# Passing clots while miscarrying?



## Carlyle (Mar 31, 2007)

Hi all, I'm about 11 weeks pregnant and am pretty sure I'm in the process of miscarrying (brown spotting starting last night that started getting crampy around 5 this afternoon and has been getting progressively much worse and is accompanied by heavier, red bleeding and lots of clots). I talked with my midwife a little bit ago, and she said that if I'm bleeding through 2 overnight pads in a half hour, to go to the ER. I forgot to ask her about clots. Every time I go to the bathroom (frequently, I've been drinking lots), I pass some clots. The biggest one was about the size of a walnut. It wasn't the placenta or baby, just a clot. Is this normal? So sad.


----------



## railyuh (Jun 29, 2005)

Yes, in my experience (3 m/c) that is normal. My last m/c at 11 weeks was actually a lot like labor with my water breaking, regular contractions, and I actually had to push a little to get the baby and the placenta out. Also, with my 3rd m/c after that all happened I still felt crampy and had lower back pain for a few days and felt a bit sick, bleeding was still bright red and not lessening--I was starting to worry and thinking of heading to the doc but I was out of town so I decided to wait it out. A few days after the actual m/c I passed another lump of tissue and then my bleeding tapered off and the cramping was finally gone. I just want you to know that to be prepared in case it is similar for you. I've talked to other people who had it take several days for the m/c to finish, especially m/c closer to 12 weeks.
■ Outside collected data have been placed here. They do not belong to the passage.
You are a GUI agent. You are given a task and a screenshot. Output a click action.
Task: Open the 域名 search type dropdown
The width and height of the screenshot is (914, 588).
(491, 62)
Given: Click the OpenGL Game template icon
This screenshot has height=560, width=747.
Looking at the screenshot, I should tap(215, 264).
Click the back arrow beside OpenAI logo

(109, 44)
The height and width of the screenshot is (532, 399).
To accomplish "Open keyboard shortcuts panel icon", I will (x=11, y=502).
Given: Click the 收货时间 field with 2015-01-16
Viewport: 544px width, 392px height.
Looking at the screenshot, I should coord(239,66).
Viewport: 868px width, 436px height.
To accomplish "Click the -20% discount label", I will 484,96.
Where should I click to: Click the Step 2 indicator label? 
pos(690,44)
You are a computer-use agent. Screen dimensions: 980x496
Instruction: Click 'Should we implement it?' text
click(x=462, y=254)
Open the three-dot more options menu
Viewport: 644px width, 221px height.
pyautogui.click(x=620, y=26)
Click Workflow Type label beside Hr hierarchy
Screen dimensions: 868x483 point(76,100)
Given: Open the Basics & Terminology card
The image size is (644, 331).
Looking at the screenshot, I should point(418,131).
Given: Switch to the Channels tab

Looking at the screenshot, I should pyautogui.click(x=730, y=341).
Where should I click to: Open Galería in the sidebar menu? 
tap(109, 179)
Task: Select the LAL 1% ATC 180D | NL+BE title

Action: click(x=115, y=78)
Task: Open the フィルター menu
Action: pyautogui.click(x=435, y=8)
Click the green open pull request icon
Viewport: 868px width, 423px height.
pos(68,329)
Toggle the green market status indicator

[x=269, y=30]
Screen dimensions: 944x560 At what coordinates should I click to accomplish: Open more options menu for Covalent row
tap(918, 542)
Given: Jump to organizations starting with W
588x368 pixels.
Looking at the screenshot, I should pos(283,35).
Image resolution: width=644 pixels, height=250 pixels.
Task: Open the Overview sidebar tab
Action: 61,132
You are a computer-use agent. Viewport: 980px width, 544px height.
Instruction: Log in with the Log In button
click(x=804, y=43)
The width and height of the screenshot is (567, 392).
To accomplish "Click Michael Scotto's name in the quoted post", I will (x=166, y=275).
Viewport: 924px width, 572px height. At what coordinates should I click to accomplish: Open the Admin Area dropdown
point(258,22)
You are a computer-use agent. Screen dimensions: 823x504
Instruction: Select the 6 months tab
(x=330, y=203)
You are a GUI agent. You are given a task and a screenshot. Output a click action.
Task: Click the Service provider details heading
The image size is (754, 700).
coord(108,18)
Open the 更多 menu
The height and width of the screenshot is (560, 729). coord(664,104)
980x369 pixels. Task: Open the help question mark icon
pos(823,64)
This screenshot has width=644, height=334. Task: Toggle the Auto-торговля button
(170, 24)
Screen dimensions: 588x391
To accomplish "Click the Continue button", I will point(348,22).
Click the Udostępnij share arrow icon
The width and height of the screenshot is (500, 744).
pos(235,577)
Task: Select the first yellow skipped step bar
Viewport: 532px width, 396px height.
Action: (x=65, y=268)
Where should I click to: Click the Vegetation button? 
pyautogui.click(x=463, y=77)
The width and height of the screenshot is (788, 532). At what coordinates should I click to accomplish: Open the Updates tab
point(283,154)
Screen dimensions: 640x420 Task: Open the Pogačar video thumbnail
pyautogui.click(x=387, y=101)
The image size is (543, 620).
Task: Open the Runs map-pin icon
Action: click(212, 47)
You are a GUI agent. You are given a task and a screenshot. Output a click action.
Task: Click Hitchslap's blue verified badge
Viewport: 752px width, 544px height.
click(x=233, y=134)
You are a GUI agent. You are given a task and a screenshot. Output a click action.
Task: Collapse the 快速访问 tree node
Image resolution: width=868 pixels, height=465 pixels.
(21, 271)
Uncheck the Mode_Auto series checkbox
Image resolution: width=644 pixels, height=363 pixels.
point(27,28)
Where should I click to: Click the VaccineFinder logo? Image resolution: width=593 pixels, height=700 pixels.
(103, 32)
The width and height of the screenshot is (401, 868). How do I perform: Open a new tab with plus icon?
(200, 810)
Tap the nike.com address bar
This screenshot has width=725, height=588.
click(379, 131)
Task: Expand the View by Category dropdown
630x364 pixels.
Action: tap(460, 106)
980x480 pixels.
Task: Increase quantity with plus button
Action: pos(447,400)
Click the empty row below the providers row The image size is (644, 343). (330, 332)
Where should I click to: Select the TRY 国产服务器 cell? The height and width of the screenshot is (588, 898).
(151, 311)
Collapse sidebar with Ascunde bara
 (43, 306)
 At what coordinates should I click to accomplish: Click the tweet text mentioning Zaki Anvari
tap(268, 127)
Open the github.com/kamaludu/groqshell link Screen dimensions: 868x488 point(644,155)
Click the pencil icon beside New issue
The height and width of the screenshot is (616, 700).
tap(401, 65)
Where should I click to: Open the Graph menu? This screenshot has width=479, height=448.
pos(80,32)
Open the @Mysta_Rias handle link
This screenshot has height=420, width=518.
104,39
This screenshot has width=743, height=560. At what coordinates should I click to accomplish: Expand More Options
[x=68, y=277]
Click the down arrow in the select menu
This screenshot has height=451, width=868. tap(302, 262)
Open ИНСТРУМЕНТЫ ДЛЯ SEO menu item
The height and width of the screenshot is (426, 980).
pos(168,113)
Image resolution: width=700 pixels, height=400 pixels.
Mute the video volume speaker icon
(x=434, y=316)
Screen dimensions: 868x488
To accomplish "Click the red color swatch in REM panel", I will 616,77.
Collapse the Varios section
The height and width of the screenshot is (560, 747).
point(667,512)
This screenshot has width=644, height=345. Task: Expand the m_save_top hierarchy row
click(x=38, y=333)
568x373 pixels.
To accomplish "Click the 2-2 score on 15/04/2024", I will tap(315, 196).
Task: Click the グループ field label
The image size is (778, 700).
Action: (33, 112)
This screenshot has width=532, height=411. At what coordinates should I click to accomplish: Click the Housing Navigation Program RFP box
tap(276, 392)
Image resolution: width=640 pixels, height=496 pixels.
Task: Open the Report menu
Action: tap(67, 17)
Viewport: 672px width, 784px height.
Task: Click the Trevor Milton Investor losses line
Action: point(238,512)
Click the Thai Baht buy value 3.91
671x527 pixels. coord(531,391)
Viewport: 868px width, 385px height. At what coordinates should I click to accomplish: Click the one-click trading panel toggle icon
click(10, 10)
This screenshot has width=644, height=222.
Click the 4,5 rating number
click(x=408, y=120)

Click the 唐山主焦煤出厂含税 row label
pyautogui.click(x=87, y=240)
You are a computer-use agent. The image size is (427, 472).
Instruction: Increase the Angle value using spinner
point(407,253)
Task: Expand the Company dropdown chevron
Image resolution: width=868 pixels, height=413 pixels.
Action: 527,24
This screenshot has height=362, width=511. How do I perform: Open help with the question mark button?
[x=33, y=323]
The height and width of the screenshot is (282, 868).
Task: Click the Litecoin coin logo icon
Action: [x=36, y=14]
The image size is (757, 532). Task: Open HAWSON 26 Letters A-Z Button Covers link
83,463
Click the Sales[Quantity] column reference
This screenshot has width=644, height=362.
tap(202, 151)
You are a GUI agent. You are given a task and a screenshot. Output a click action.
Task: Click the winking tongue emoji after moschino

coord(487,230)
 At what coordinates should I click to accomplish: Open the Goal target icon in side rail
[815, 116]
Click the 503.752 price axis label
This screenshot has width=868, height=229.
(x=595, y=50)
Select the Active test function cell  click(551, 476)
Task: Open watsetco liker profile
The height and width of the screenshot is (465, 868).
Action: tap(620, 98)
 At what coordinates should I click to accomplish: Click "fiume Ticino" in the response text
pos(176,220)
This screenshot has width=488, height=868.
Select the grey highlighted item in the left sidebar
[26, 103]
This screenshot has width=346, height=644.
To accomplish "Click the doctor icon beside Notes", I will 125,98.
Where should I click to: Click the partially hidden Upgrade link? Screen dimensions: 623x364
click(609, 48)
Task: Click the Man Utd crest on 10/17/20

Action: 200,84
But the clots are very normal unfortunately. You only need to worry if you have heavy bleeding like your midwife said or if you have a fever because it could be a sign of infection.

I am so sorry mama







:


----------



## aileen (Jan 23, 2006)

i'm so sorry.
the clots are normal.
it is also normal to see a slight gush of blood after a larger clot. then the bleeding normally eases up again for the moment.
i miscarried between 12 and 13 weeks and the clots got pretty large (slightly smaller than a lightbulb). it can be alarming. but your body is amazing, even in this sad sad time.
you will be in my thoughts,
aileen


----------



## Carlyle (Mar 31, 2007)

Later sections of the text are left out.